Neymar e Pikachu

Dias após Neymar enfrentar justas críticas contra seu péssimo comportamento ao agredir, covardemente, um torcedor do Rennes, em meio à cerimônia de premiação da Copa da França, episódio semelhante ocorreu no Brasil.
O novo protagonista, Yago Pikachu, do Vasco da Gama, partiu para cima de um jovem que hostilizava os atletas de sua equipe no aeroporto de Manaus.
Apesar das semelhanças de procedimentos, a reação posterior de ambos definiu, se não o que pode se esperar deles, ao menos que Pikachu está melhor assessorado.
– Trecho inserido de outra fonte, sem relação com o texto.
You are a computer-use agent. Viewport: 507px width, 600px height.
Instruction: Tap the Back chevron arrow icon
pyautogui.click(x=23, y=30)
Neymar, com a prepotência peculiar, não se desculpou pelo ocorrido, enquanto Pikachu, prontamente, o fez, pelas mídias sociais.
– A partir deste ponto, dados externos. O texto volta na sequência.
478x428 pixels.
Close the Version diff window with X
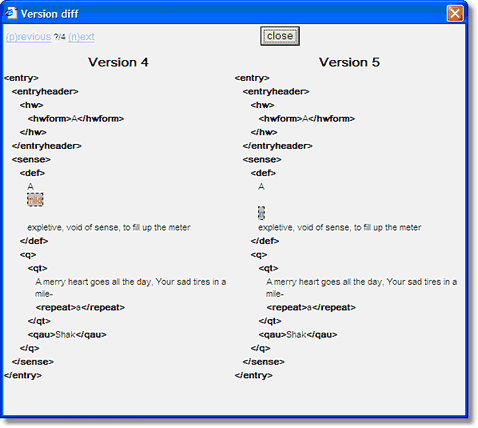point(455,14)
Se do primeiro já se tem a certeza de que, desde o alicerce familiar, sempre houve pouca margem à evolução, apesar das oportunidades generosas que a vida proporcionou, espera-se que o segundo, ao contrário, ainda esteja em tempo de melhorar.
Seguir o exemplo de Neymar, até dentro de campo, excetuando-se os brilharecos de habilidade, talvez não seja um bom caminho, ainda mais diante doutros modelos de condutas melhores no mercado, como Messi e Cristiano Ronaldo.
Fora das quatro linhas, então, seria quase como condenar Pikachu, dono de uma carreira que, aos 27 anos, está cruzando o limite entre o promissor e o decepcionante, definitivamente, ao ostracismo.